0:50 Secret Squirrel's boxers have acorns on them. More as it develops.

0:51 Through an odd turn of events, Birdman is going to try both Magilla and Secret for the same crime. I have to keep telling myself to stop expecting legal accuracy here. This isn't "Law & Order," after all.

0:53 Due to some wacky, well-written shenanigans, I'm now defending both Secret and Magilla against the charge that they robbed my office. Whatever.

0:56 My first stumper. I have to pick out the evidence that clears Secret Squirrel, but everything I have seems to implicate him or be relatively useless. I only get five wrong answers before ... I lose the case? I don't know what happens when I run out of chances, actually. Maybe we'll find out.

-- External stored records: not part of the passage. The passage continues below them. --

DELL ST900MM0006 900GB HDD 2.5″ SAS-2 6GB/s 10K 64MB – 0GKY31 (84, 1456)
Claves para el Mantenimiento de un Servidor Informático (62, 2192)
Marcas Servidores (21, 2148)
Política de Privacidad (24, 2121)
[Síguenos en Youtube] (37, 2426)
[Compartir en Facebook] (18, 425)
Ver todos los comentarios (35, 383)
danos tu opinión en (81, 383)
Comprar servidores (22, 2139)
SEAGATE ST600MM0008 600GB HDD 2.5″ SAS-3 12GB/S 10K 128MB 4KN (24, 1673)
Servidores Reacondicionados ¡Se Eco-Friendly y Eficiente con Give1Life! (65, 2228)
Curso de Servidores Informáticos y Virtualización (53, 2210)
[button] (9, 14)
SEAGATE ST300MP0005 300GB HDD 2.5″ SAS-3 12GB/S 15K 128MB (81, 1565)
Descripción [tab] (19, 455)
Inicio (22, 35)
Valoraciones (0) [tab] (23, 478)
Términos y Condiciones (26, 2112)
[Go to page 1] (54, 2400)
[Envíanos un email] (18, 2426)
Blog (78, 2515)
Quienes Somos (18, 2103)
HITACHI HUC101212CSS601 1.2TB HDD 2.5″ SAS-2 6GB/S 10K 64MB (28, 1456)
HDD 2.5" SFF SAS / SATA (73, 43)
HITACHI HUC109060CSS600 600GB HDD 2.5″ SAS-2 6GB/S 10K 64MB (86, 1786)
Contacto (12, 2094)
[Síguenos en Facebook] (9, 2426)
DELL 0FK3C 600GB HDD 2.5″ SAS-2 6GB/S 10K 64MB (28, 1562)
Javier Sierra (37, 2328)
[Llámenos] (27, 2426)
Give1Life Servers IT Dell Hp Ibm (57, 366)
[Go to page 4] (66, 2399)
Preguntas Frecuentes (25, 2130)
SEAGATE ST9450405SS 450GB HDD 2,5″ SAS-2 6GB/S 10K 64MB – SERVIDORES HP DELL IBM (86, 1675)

0:57 Nope. I finally pick right and in the process send Secret Squirrel into a prophylactic peanut shock. My childhood memories continue to be defaced, but it ends up getting him off the charges. Next up is my defense of Magilla.

1:01 Correction: Up next is an examination of Birdman-obsessed X the Eliminator's creepy apartment. I'm at a loss for what to do next and my time is up, anyway. Good timing!

Would I play this game for more than an hour? Yes.

Why? My proclivity for the humor and the classic Hanna-Barbera characters is enough to get me through the somewhat tedious "gameplay." Your mileage may vary.

This column was based on a copy of the game rented from GameFly.